What this task involves:
Could you retype exactly the line containing "You are a GUI" and every line after it in the data below, leaving out the pictures?

[Collected data entries]
——
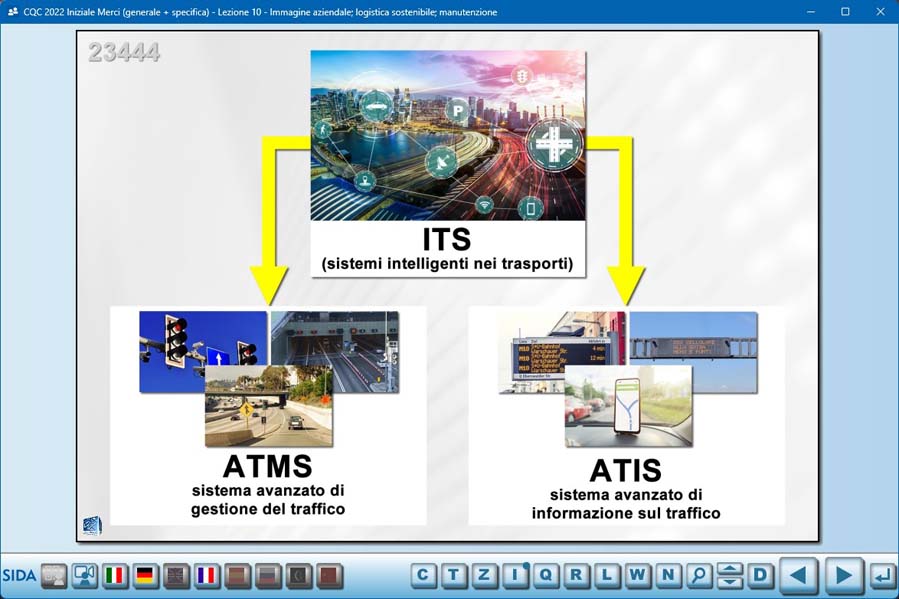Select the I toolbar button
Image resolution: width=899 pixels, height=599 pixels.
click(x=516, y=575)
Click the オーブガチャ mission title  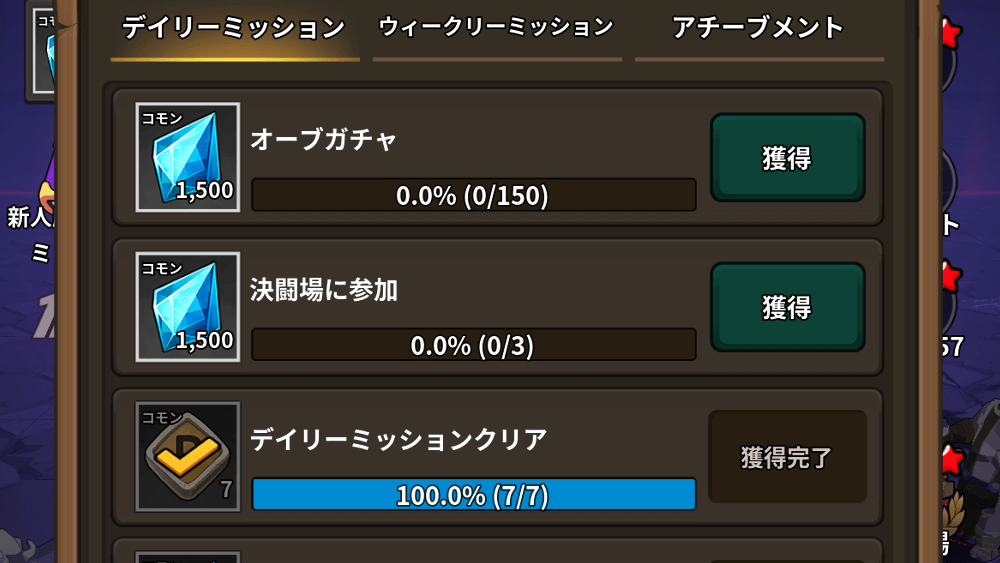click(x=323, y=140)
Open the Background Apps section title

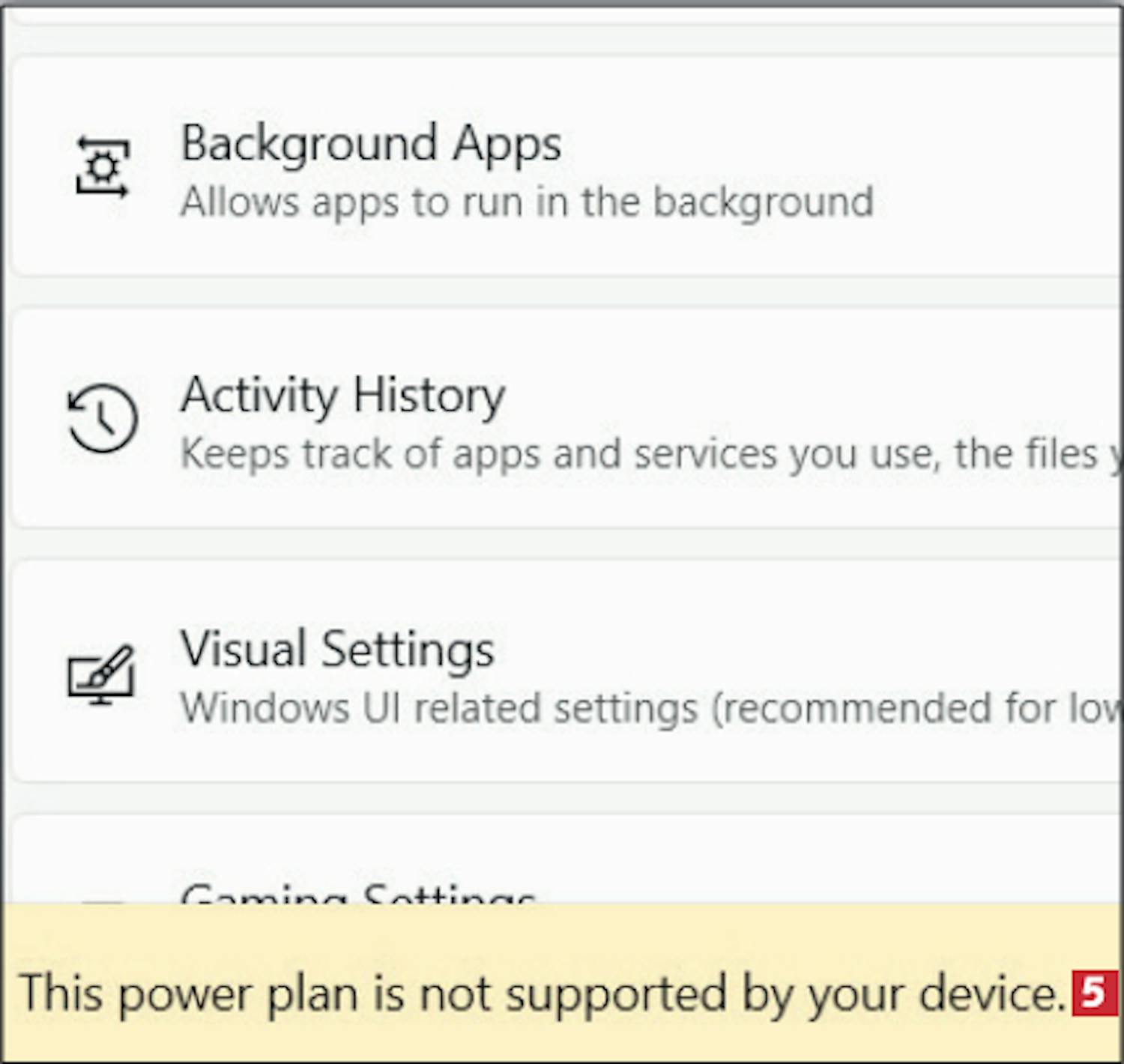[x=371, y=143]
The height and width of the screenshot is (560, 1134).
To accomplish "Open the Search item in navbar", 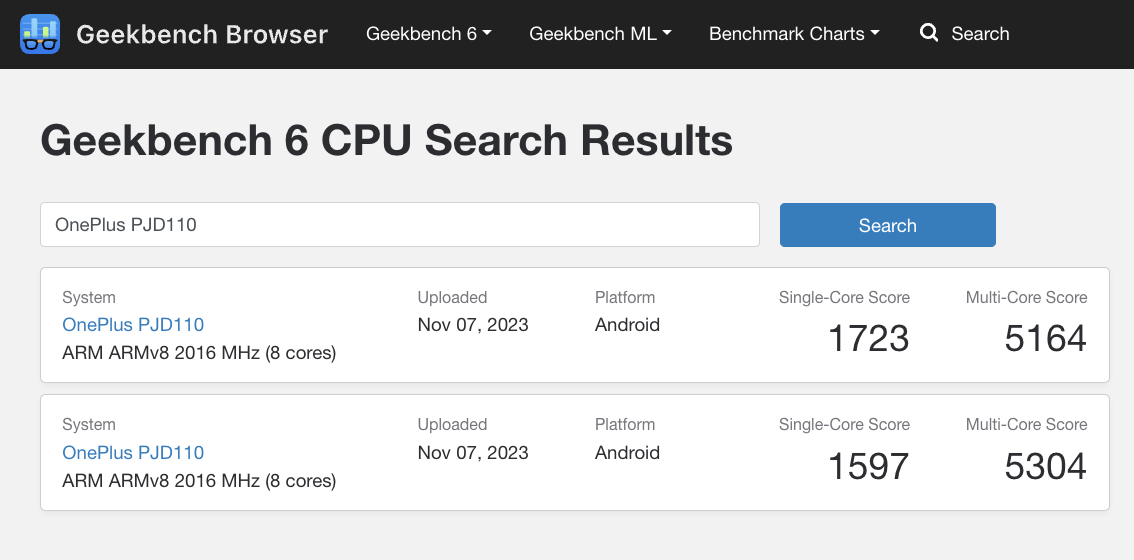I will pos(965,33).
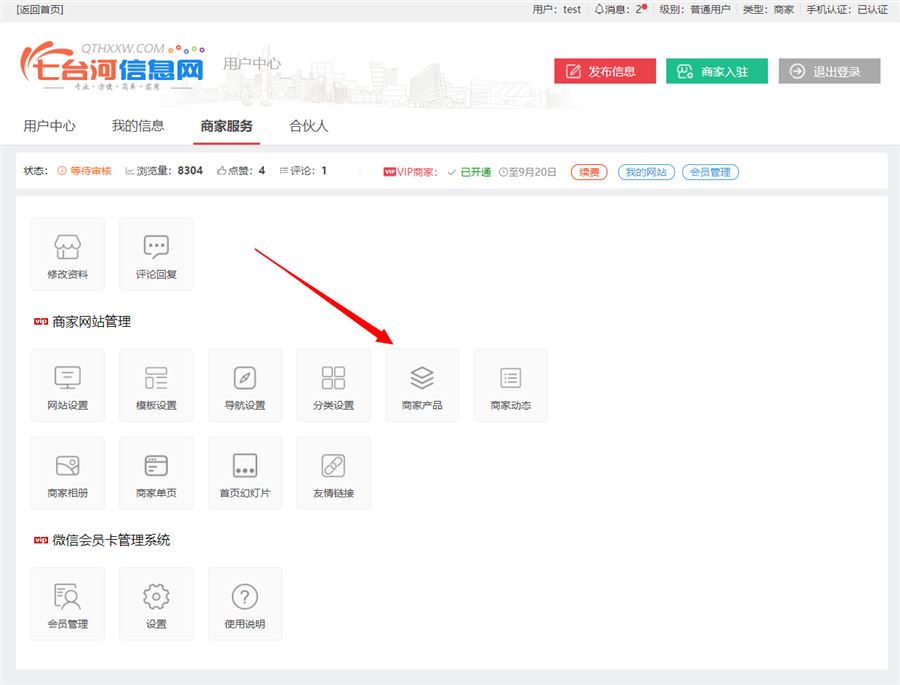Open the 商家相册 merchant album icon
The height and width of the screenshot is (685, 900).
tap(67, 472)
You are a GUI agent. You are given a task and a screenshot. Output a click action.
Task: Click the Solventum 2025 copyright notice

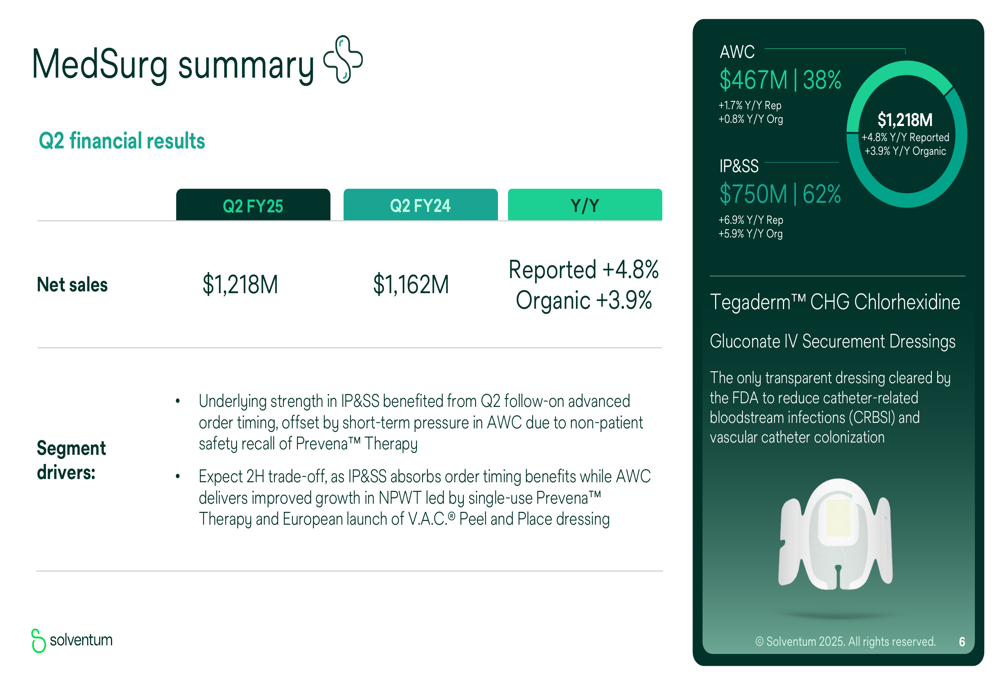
——
Written response:
You are a GUI agent. You are given a task and a screenshot. Output a click action.
Task: Click the Solventum 2025 copyright notice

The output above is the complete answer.